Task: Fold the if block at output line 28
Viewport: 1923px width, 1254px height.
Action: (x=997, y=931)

--

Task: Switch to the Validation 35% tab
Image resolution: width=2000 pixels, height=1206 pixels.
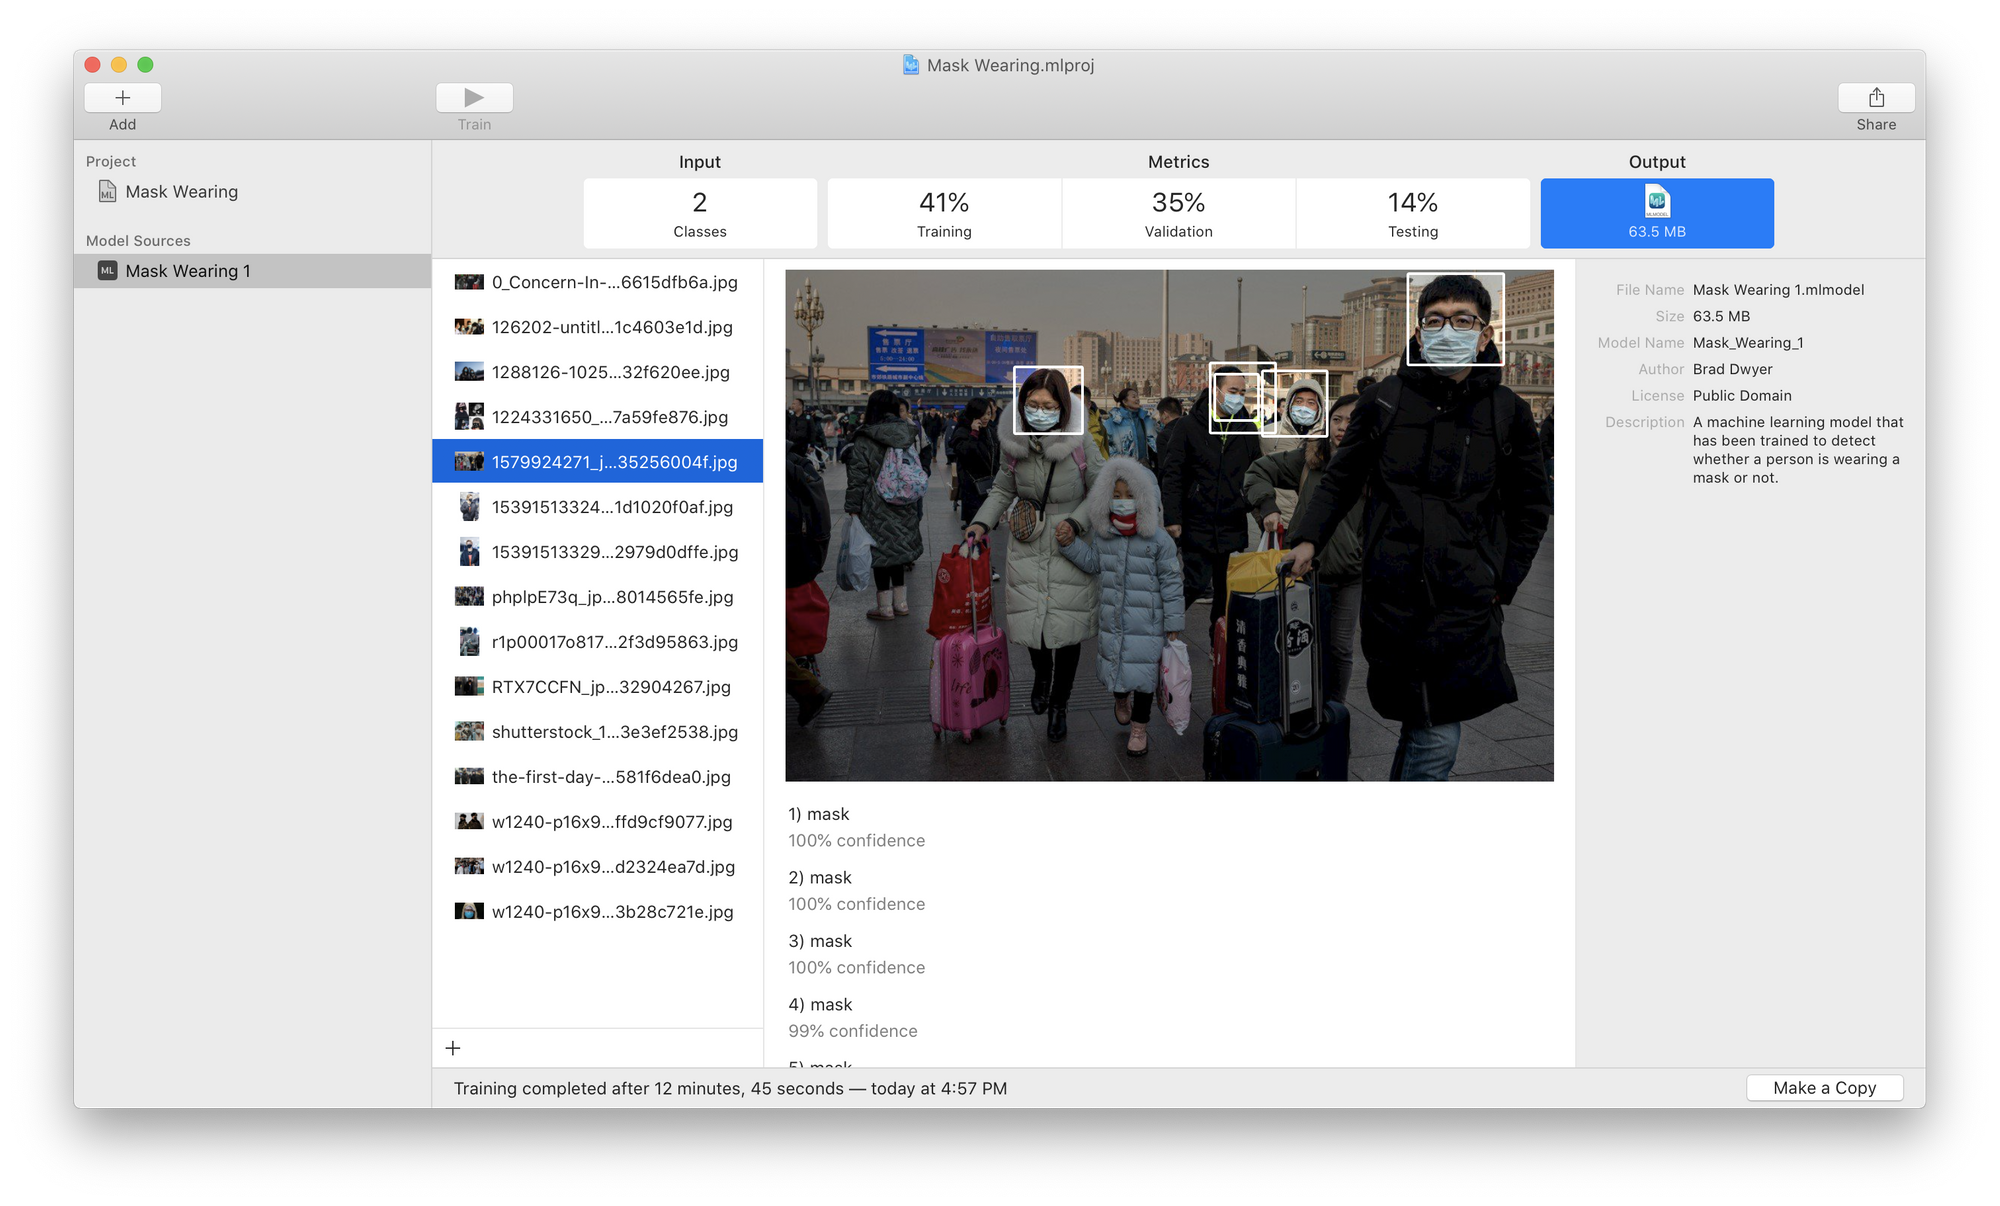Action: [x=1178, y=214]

...

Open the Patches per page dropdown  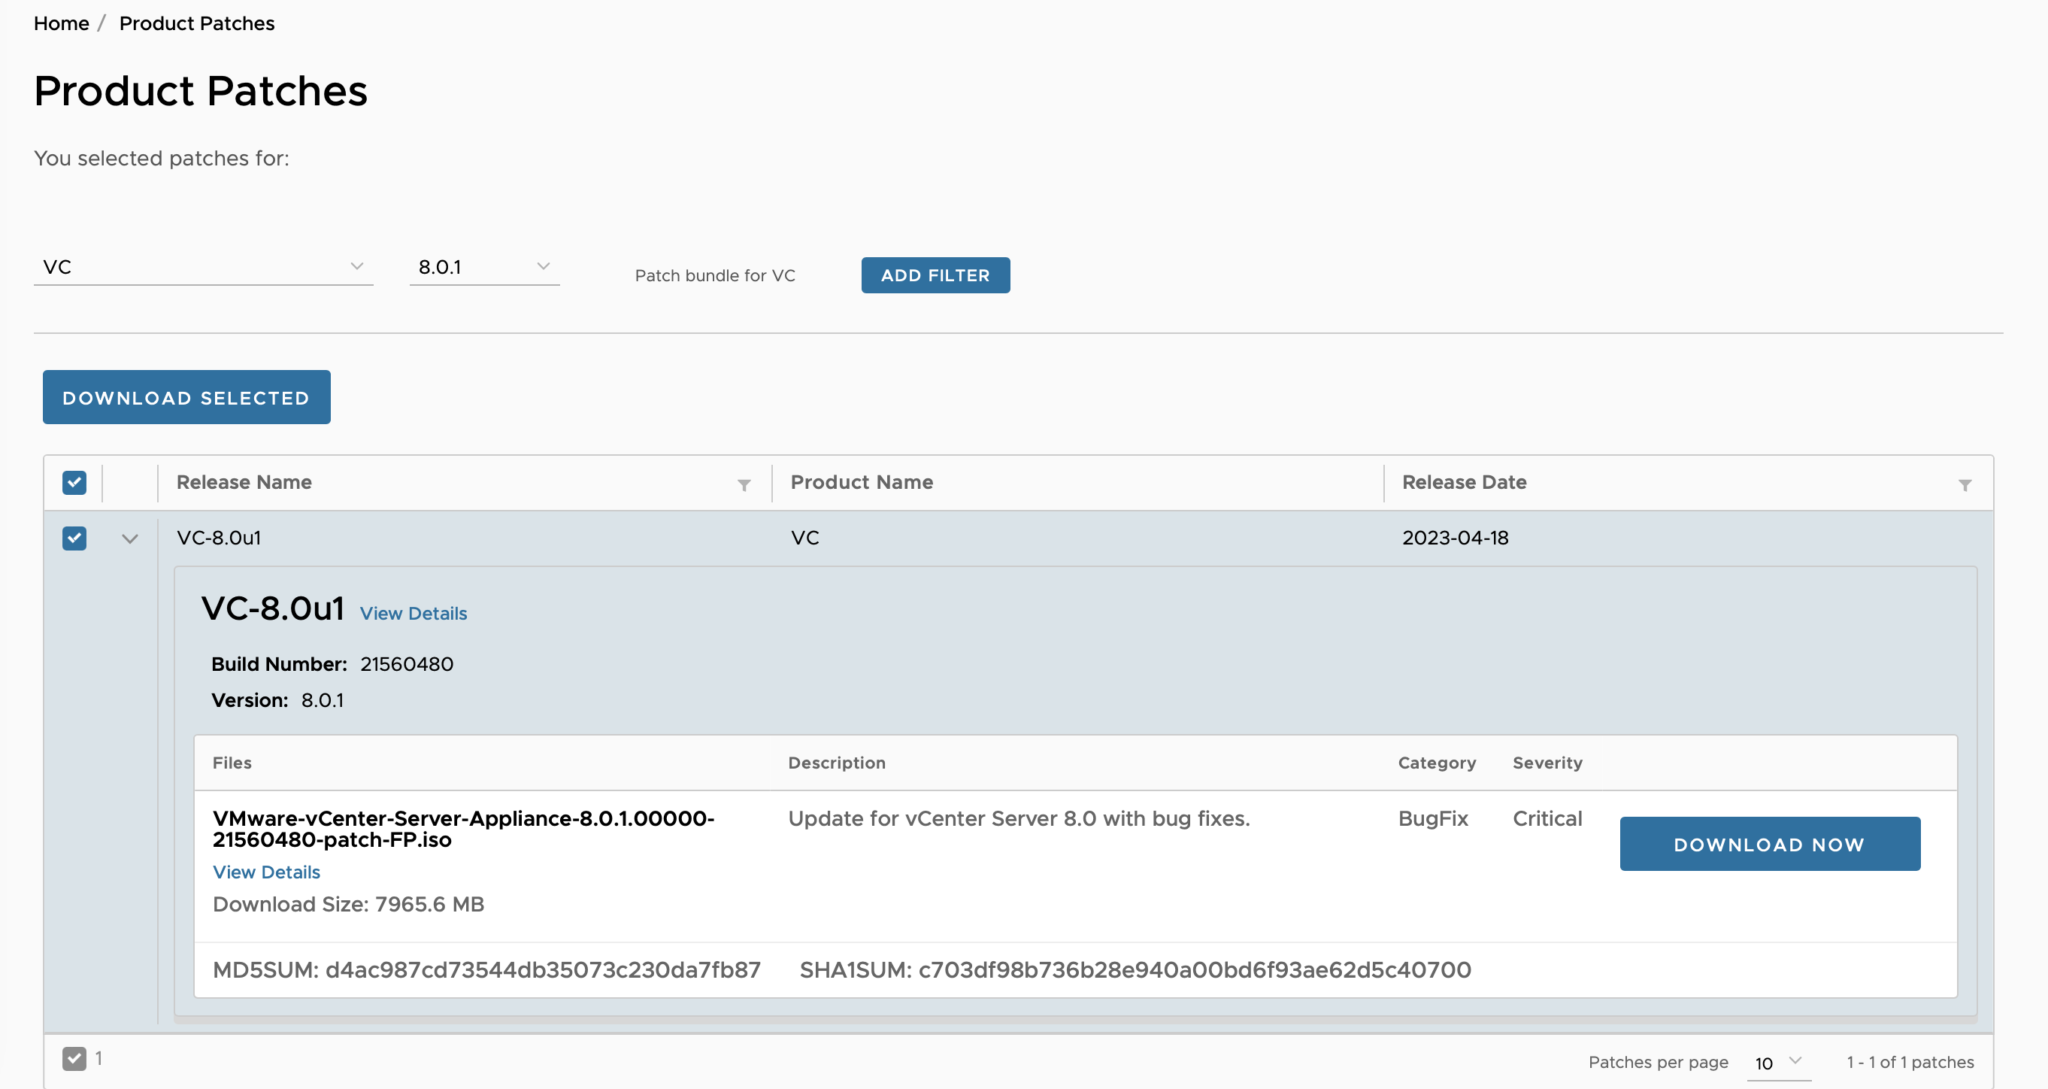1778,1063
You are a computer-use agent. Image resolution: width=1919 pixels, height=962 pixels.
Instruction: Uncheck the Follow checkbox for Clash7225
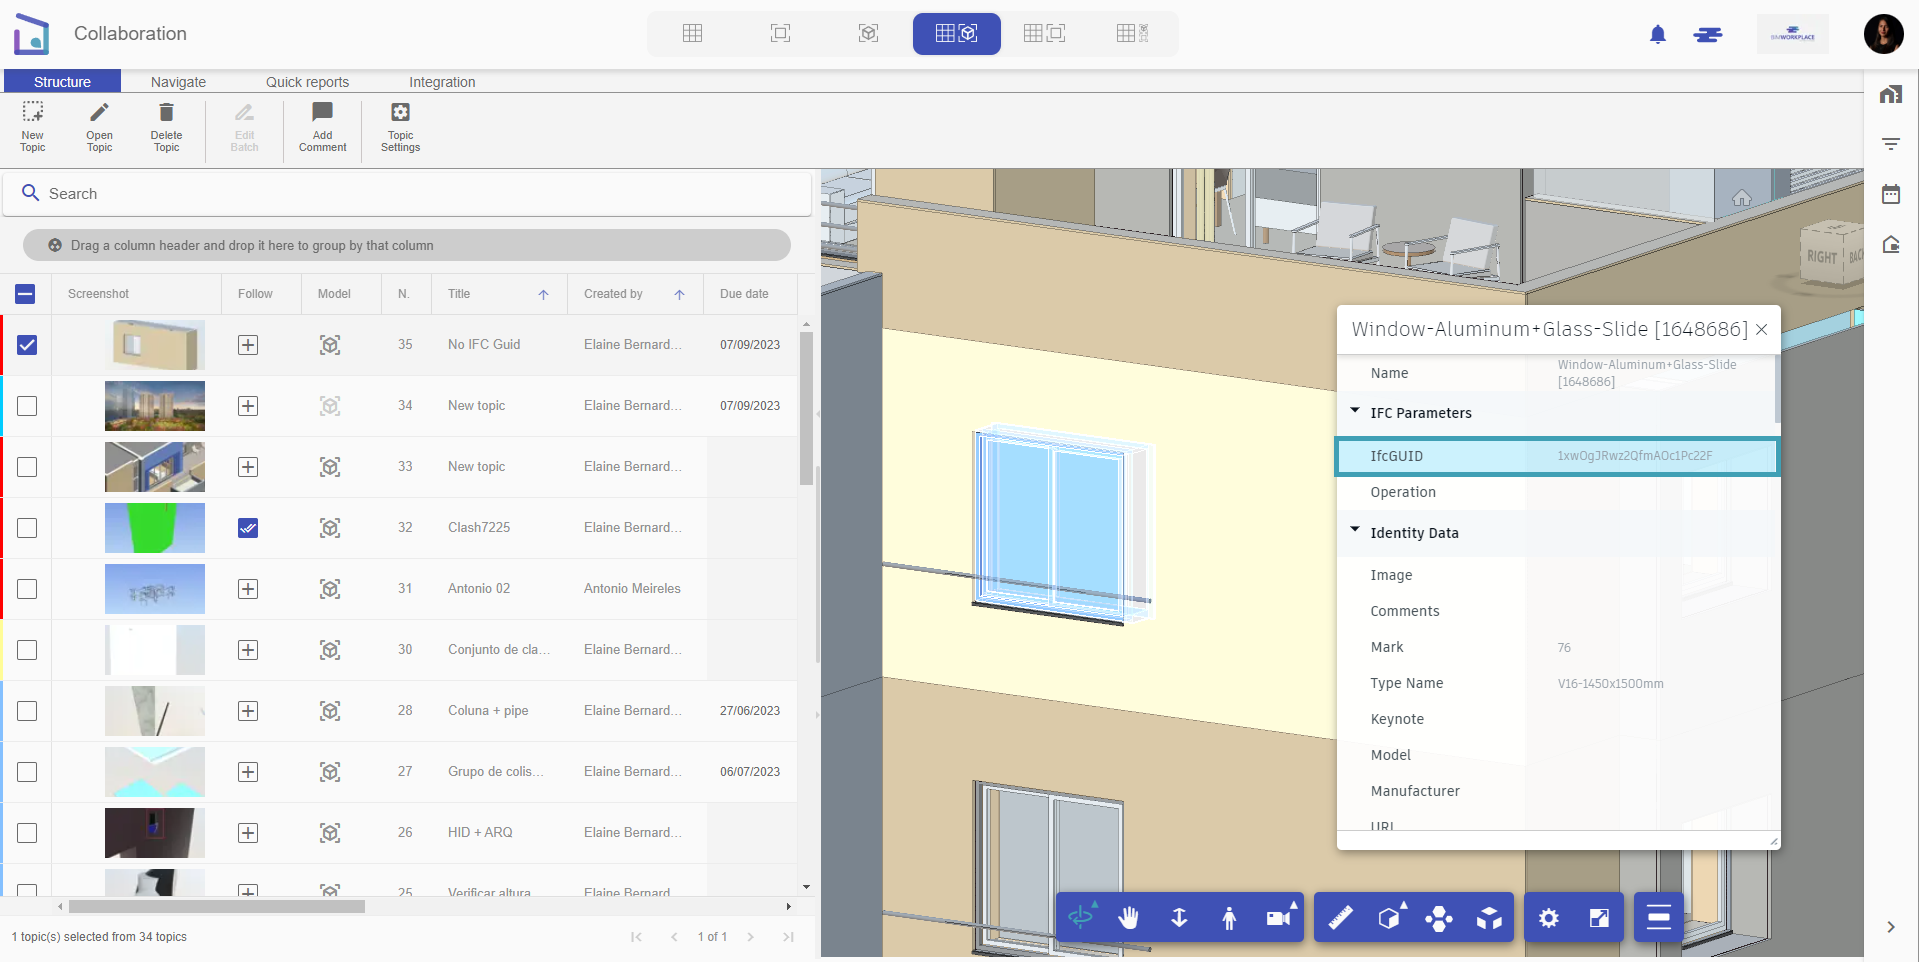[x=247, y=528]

What the exercise asks: Show, from the listing above, every line holding the word "Task".

Solution to the problem:
Task: Fold the if block at output line 28
Task: Switch to the Validation 35% tab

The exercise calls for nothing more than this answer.